■ YOUR TASK ■
Could you please repeat the data below word for word?

■ DATA FOR THE TASK ■
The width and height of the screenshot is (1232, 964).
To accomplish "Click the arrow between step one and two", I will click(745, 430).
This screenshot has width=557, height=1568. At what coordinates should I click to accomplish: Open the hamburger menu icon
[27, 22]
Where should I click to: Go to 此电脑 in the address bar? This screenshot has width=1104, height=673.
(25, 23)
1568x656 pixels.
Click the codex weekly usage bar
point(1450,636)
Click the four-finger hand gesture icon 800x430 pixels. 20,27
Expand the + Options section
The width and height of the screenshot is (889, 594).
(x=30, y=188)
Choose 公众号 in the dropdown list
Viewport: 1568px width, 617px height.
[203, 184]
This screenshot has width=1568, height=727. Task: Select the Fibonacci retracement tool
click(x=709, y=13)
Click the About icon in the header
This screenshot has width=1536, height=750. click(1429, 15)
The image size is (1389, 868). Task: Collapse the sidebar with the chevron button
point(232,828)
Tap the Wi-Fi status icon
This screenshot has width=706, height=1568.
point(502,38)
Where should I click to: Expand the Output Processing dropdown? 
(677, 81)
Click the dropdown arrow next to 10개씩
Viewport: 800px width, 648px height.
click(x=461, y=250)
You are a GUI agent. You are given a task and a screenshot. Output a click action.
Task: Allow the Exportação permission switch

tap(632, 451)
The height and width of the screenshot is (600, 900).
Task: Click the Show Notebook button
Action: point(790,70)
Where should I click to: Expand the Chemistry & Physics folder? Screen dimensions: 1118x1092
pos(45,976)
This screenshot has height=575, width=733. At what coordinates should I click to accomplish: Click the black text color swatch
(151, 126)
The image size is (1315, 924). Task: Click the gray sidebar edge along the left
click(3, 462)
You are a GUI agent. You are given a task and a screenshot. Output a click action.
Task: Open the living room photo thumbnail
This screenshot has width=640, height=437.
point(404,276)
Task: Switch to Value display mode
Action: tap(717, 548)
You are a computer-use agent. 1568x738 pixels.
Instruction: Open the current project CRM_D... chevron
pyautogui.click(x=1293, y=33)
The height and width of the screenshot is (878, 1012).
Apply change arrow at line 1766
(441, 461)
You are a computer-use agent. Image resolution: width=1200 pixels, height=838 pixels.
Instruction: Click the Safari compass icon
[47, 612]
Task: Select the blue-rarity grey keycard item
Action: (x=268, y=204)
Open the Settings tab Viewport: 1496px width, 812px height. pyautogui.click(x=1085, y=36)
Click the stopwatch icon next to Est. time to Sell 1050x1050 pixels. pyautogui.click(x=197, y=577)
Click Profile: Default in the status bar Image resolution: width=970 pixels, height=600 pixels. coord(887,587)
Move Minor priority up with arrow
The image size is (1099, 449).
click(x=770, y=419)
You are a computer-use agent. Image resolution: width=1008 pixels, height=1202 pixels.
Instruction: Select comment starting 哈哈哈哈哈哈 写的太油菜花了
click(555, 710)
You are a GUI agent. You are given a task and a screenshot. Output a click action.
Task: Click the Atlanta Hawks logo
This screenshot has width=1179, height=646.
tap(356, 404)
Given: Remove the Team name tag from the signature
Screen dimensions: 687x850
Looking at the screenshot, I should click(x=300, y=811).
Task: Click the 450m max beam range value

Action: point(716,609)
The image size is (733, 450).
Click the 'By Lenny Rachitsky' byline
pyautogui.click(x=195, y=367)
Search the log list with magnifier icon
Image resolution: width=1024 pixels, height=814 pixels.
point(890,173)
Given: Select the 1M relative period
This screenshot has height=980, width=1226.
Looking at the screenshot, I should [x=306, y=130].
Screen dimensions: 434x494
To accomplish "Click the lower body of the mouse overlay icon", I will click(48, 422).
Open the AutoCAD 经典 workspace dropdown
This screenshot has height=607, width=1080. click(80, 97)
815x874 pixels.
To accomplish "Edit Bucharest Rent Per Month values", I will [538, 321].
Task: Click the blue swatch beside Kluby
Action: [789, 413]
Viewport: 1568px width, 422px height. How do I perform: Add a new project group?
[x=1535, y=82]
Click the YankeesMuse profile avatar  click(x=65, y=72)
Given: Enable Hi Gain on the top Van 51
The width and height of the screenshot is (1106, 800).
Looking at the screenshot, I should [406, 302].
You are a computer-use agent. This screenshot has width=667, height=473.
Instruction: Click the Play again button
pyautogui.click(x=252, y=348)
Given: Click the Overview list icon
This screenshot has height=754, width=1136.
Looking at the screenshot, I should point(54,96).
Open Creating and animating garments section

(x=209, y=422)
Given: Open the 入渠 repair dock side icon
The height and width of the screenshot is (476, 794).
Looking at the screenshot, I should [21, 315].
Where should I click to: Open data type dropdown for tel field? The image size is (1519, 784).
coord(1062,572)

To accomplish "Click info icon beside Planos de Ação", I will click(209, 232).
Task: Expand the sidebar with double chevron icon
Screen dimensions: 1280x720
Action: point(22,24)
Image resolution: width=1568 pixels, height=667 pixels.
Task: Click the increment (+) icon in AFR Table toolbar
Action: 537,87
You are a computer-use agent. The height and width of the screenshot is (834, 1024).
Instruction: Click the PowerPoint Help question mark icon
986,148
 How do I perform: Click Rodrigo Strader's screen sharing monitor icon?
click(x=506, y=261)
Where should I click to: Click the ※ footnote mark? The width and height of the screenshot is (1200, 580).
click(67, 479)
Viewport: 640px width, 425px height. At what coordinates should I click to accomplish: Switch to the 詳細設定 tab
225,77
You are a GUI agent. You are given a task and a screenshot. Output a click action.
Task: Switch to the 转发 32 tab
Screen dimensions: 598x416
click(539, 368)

■ RESPONSE BELOW ■
The width and height of the screenshot is (1232, 964).
To accomplish "Click the arrow between step one and two", I will click(745, 430).
This screenshot has width=557, height=1568. At what coordinates should I click to accomplish: Open the hamburger menu icon
[27, 22]
Where should I click to: Go to 此电脑 in the address bar? This screenshot has width=1104, height=673.
(25, 23)
1568x656 pixels.
Click the codex weekly usage bar
point(1450,636)
Click the four-finger hand gesture icon 800x430 pixels. 20,27
Expand the + Options section
The width and height of the screenshot is (889, 594).
(x=30, y=188)
Choose 公众号 in the dropdown list
Viewport: 1568px width, 617px height.
[203, 184]
This screenshot has width=1568, height=727. Task: Select the Fibonacci retracement tool
click(x=709, y=13)
Click the About icon in the header
This screenshot has width=1536, height=750. click(1429, 15)
The image size is (1389, 868). Task: Collapse the sidebar with the chevron button
point(232,828)
Tap the Wi-Fi status icon
This screenshot has width=706, height=1568.
point(502,38)
Where should I click to: Expand the Output Processing dropdown? 
(677, 81)
Click the dropdown arrow next to 10개씩
Viewport: 800px width, 648px height.
click(x=461, y=250)
You are a GUI agent. You are given a task and a screenshot. Output a click action.
Task: Allow the Exportação permission switch

tap(632, 451)
The height and width of the screenshot is (600, 900).
Task: Click the Show Notebook button
Action: point(790,70)
Where should I click to: Expand the Chemistry & Physics folder? Screen dimensions: 1118x1092
pos(45,976)
This screenshot has height=575, width=733. At what coordinates should I click to accomplish: Click the black text color swatch
(151, 126)
The image size is (1315, 924). Task: Click the gray sidebar edge along the left
click(3, 462)
You are a GUI agent. You are given a task and a screenshot. Output a click action.
Task: Open the living room photo thumbnail
This screenshot has width=640, height=437.
point(404,276)
Task: Switch to Value display mode
Action: tap(717, 548)
You are a computer-use agent. 1568x738 pixels.
Instruction: Open the current project CRM_D... chevron
pyautogui.click(x=1293, y=33)
The height and width of the screenshot is (878, 1012).
Apply change arrow at line 1766
(441, 461)
You are a computer-use agent. Image resolution: width=1200 pixels, height=838 pixels.
Instruction: Click the Safari compass icon
[47, 612]
Task: Select the blue-rarity grey keycard item
Action: (x=268, y=204)
Open the Settings tab Viewport: 1496px width, 812px height. pyautogui.click(x=1085, y=36)
Click the stopwatch icon next to Est. time to Sell 1050x1050 pixels. pyautogui.click(x=197, y=577)
Click Profile: Default in the status bar Image resolution: width=970 pixels, height=600 pixels. coord(887,587)
Move Minor priority up with arrow
The image size is (1099, 449).
click(x=770, y=419)
You are a computer-use agent. Image resolution: width=1008 pixels, height=1202 pixels.
Instruction: Select comment starting 哈哈哈哈哈哈 写的太油菜花了
click(555, 710)
You are a GUI agent. You are given a task and a screenshot. Output a click action.
Task: Click the Atlanta Hawks logo
This screenshot has width=1179, height=646.
tap(356, 404)
Given: Remove the Team name tag from the signature
Screen dimensions: 687x850
Looking at the screenshot, I should click(x=300, y=811).
Task: Click the 450m max beam range value

Action: point(716,609)
The image size is (733, 450).
Click the 'By Lenny Rachitsky' byline
pyautogui.click(x=195, y=367)
Search the log list with magnifier icon
Image resolution: width=1024 pixels, height=814 pixels.
point(890,173)
Given: Select the 1M relative period
This screenshot has height=980, width=1226.
Looking at the screenshot, I should [x=306, y=130].
Screen dimensions: 434x494
To accomplish "Click the lower body of the mouse overlay icon", I will click(48, 422).
Open the AutoCAD 经典 workspace dropdown
This screenshot has height=607, width=1080. click(80, 97)
815x874 pixels.
To accomplish "Edit Bucharest Rent Per Month values", I will [538, 321].
Task: Click the blue swatch beside Kluby
Action: [789, 413]
Viewport: 1568px width, 422px height. How do I perform: Add a new project group?
[x=1535, y=82]
Click the YankeesMuse profile avatar  click(x=65, y=72)
Given: Enable Hi Gain on the top Van 51
The width and height of the screenshot is (1106, 800).
Looking at the screenshot, I should [406, 302].
You are a computer-use agent. This screenshot has width=667, height=473.
Instruction: Click the Play again button
pyautogui.click(x=252, y=348)
Given: Click the Overview list icon
This screenshot has height=754, width=1136.
Looking at the screenshot, I should point(54,96).
Open Creating and animating garments section

(x=209, y=422)
Given: Open the 入渠 repair dock side icon
The height and width of the screenshot is (476, 794).
Looking at the screenshot, I should [21, 315].
Where should I click to: Open data type dropdown for tel field? The image size is (1519, 784).
coord(1062,572)

To accomplish "Click info icon beside Planos de Ação", I will click(209, 232).
Task: Expand the sidebar with double chevron icon
Screen dimensions: 1280x720
Action: point(22,24)
Image resolution: width=1568 pixels, height=667 pixels.
Task: Click the increment (+) icon in AFR Table toolbar
Action: 537,87
You are a computer-use agent. The height and width of the screenshot is (834, 1024).
Instruction: Click the PowerPoint Help question mark icon
986,148
 How do I perform: Click Rodrigo Strader's screen sharing monitor icon?
click(x=506, y=261)
Where should I click to: Click the ※ footnote mark? The width and height of the screenshot is (1200, 580).
click(67, 479)
Viewport: 640px width, 425px height. At what coordinates should I click to accomplish: Switch to the 詳細設定 tab
225,77
You are a GUI agent. You are given a task and a screenshot. Output a click action.
Task: Switch to the 转发 32 tab
Screen dimensions: 598x416
click(539, 368)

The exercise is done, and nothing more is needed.